A complete discussion of Condor is clearly beyond the scope of this article. Instead, we will discuss exactly how Condor transparently implements checkpoint/restart of a UNIX process and how remote procedure calls (RPCs) transparently provide a consistent file-system environment suitable for process migration.

The Basic Condor Framework

One of the major components of Condor is its facility for transparently checkpointing and subsequently restarting a process, possibly on a different machine. By "transparent" we mean that the user code is not specially written to accommodate the checkpoint/restart or migration and generally has no knowledge that such an event has taken place. This mechanism is implemented entirely at user level, with absolutely no modifications to the UNIX kernel.

Condor supports checkpoint and migration of most user programs without forcing users to change a single line of source code. However, checkpoint/migration support does require users to link their binary with the Condor Checkpointing Library (the Condor system includes a utility that will do this with one command). The Checkpointing Library first installs a signal handler which contains the code to asynchronously checkpoint the process. Then it augments a wide array of UNIX system calls to support checkpoint/restart as well as migration.

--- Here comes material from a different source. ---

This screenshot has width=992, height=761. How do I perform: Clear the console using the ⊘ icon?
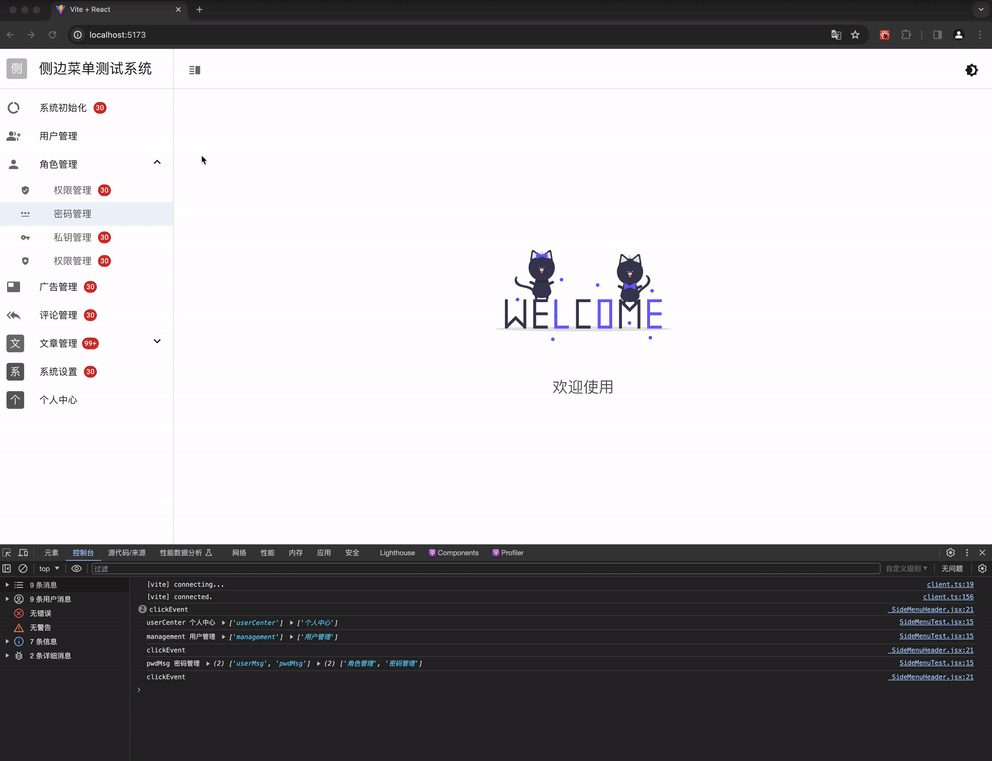click(x=24, y=568)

Condor controlling daemons (background UNIX programs) continuously monitor system activity. When Condor notices external system activity (such as someone typing on the keyboard) on a machine running a Condor user job, the daemon sends the job a "checkpoint" signal; see Figure 2. This signal invokes code in the Checkpointing Library that writes out a checkpoint file to disk and then terminates the process. The checkpoint file is transferred back to the machine from which the Condor job was originally submitted. When the Condor central manager locates a newly available idle machine in the pool, the job's original binary executable is transferred to the machine, along with the most recent checkpoint file for that job. Now when the user's job is executed, the Condor Checkpointing Library (which is linked in with the job's binary) will know that this is not the first time this process has run. It will therefore restart by reading in the accompanying checkpoint file and manipulating its state so as to emulate as accurately as possible the state of the old process at checkpoint time. The checkpointing process was invoked by a signal, and now at restart time, things are manipulated so that it appears to the user code that the process has just returned from that signal handler.

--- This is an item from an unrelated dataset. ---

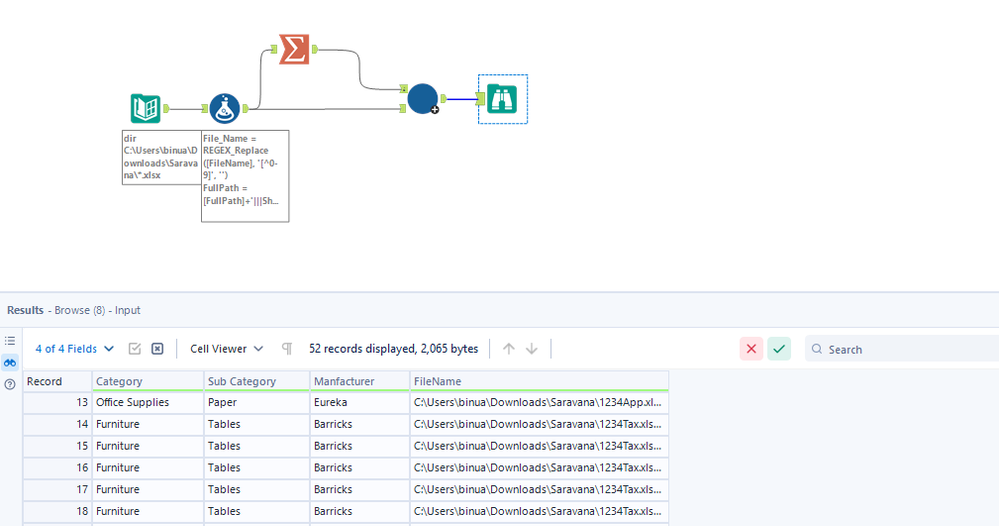Click the down arrow next record button
The width and height of the screenshot is (999, 526).
pyautogui.click(x=531, y=348)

Inside the Checkpointing Library

To checkpoint and restart a process, you must consider all the components that constitute the state of that process. UNIX processes consist of an address space generally divided into text, data, and stack areas, along with other miscellaneous state information maintained by the kernel; see Figure 3. The state of the process's registers, any special handling requested for various signals, and the status of open files and file descriptors fall into this category.

Text and Data Areas

Statically linked UNIX processes are born with their entire text loaded into virtual memory by the kernel, generally beginning at address 0. Since exactly the same executable file serves for both the original invocation and the restarted process, we don't have to do anything special to save and restore the text area. (Note that modern programming practice requires that text be loaded read-only, so there is no chance that the text will be modified at run time.)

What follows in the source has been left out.